[Problem to solve] The records below are made of lines; count those holding the word "size" and give the number only.

--- The records Enclosed Below ---

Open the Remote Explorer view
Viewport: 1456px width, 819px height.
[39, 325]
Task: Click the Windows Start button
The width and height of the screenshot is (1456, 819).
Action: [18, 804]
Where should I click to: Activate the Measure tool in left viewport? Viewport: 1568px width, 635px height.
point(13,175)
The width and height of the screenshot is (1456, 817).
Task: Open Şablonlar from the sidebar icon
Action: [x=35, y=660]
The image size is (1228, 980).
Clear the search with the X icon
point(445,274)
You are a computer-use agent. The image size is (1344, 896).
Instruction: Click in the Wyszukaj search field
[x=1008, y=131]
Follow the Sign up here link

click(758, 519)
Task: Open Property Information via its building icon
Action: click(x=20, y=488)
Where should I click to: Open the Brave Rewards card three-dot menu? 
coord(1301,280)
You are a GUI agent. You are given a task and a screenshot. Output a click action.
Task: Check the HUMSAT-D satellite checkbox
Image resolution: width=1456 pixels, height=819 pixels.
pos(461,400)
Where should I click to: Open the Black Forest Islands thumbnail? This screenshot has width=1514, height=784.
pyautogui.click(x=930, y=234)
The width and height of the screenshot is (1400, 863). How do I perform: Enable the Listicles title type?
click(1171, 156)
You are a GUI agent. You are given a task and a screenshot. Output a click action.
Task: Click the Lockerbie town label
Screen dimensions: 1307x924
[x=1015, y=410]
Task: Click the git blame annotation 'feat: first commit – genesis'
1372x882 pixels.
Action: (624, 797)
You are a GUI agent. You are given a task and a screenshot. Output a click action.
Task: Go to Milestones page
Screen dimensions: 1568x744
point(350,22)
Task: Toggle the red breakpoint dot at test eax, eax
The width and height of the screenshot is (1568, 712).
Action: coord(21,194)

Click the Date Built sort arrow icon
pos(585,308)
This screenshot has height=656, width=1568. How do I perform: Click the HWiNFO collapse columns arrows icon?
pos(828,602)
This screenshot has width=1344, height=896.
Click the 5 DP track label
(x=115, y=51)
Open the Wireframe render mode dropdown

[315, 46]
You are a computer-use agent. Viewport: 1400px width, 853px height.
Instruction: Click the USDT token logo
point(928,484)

--- End of Enclosed The records ---

[Response below] 2